The $ \mathbb{Z}_2 \mathbb{Z}_4 \mathbb{Z}_8 $-additive codes are subgroups of $ \mathbb{Z}_2^{\alpha_1} \times \mathbb{Z}_4^{\alpha_2} \times \mathbb{Z}_8^{\alpha_3} $. A $ \mathbb{Z}_2 \mathbb{Z}_4 \mathbb{Z}_8 $-linear Hadamard code is a Hadamard code, which is the Gray map image of a $ \mathbb{Z}_2 \mathbb{Z}_4 \mathbb{Z}_8 $-additive code.
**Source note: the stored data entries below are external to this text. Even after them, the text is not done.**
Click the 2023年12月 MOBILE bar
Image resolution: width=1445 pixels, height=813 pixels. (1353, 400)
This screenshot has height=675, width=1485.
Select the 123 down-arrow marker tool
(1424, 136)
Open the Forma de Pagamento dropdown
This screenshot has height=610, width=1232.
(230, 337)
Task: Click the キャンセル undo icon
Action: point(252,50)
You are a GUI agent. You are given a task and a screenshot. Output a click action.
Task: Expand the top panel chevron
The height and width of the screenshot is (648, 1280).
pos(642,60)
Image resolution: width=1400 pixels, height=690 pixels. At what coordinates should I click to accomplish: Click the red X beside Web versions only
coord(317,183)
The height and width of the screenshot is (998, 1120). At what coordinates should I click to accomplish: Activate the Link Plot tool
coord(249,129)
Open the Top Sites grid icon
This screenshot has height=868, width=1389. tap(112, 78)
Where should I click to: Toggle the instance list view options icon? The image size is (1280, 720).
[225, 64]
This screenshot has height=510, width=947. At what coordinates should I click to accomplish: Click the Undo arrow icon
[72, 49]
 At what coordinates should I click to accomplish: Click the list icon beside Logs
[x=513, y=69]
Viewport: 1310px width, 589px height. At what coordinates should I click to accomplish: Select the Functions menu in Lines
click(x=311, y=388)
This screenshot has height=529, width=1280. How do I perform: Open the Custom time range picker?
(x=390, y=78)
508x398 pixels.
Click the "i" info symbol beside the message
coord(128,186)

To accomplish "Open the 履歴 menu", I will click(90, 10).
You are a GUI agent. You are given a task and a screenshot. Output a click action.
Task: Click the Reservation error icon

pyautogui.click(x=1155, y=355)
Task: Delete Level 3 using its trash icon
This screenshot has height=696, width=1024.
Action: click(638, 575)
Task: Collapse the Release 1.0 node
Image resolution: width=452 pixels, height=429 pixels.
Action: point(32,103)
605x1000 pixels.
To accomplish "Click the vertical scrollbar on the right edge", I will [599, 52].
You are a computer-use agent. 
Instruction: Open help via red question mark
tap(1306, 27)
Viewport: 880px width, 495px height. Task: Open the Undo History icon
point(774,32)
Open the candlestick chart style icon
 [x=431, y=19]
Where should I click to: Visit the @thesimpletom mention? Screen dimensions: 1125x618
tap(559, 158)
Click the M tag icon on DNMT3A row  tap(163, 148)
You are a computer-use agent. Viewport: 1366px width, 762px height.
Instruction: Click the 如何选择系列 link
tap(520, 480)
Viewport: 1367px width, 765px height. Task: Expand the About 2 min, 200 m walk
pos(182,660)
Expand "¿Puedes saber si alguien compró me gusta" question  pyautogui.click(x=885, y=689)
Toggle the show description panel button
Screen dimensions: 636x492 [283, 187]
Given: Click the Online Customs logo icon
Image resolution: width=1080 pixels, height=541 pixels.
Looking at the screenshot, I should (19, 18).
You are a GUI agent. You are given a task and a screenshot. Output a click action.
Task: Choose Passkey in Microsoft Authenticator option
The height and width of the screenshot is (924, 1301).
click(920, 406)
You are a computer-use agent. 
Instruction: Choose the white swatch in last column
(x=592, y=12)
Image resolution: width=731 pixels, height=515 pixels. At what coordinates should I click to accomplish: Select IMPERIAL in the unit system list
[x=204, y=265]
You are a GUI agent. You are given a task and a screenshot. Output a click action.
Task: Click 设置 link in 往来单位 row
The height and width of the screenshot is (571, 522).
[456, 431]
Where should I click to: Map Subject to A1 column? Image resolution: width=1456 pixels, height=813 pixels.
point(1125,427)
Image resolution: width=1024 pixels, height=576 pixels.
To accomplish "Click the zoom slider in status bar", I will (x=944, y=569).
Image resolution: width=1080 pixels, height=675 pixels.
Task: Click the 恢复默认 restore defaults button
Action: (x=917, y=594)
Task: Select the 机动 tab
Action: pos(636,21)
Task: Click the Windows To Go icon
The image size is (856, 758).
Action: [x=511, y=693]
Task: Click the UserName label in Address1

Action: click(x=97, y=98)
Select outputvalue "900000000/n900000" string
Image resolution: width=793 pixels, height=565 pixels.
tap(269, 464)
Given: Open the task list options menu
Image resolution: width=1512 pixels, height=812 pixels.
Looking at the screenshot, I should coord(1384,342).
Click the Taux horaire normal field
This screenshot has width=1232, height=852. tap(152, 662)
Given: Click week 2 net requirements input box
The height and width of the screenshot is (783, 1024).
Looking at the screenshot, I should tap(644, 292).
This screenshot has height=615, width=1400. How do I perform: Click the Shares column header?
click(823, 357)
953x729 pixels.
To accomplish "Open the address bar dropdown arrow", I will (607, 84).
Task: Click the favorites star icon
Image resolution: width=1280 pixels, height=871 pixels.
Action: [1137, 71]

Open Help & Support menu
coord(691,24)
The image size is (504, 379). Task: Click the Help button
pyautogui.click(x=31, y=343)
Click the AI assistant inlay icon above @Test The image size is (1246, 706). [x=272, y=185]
In this paper, we generalize some known results for $ \mathbb{Z}_2 \mathbb{Z}_4 $-linear Hadamard codes to $ \mathbb{Z}_2 \mathbb{Z}_4 \mathbb{Z}_8 $-linear Hadamard codes with $ \alpha_1 \neq 0 $, $ \alpha_2 \neq 0 $, and $ \alpha_3 \neq 0 $. First, we give a recursive construction of $ \mathbb{Z}_2 \mathbb{Z}_4 \mathbb{Z}_8 $-additive Hadamard codes of type $ (\alpha_1, \alpha_2, \alpha_3;t_1, t_2, t_3) $ with $ t_1\geq 1 $, $ t_2 \geq 0 $, and $ t_3\geq 1 $. It is known that each $ \mathbb{Z}_4 $-linear Hadamard code is equivalent to a $ \mathbb{Z}_2 \mathbb{Z}_4 $-linear Hadamard code with $ \alpha_1\neq 0 $ and $ \alpha_2\neq 0 $. Unlike $ \mathbb{Z}_2 \mathbb{Z}_4 $-linear Hadamard codes, in general, this family of $ \mathbb{Z}_2 \mathbb{Z}_4 \mathbb{Z}_8 $-linear Hadamard codes does not include the family of $ \mathbb{Z}_4 $-linear or $ \mathbb{Z}_8 $-linear Hadamard codes. We show that, for example, for length $ 2^{11} $, the constructed nonlinear $ \mathbb{Z}_2 \mathbb{Z}_4 \mathbb{Z}_8 $-linear Hadamard codes are not equivalent to each other, nor to any $ \mathbb{Z}_2 \mathbb{Z}_4 $-linear Hadamard, nor to any previously constructed $ \mathbb{Z}_{2^s} $-Hadamard code, with $ s\geq 2 $. Finally, we also present other recursive constructions of $ \mathbb{Z}_2 \mathbb{Z}_4 \mathbb{Z}_8 $-additive Hadamard codes having the same type, and we show that, after applying the Gray map, the codes obtained are equivalent to the previous ones.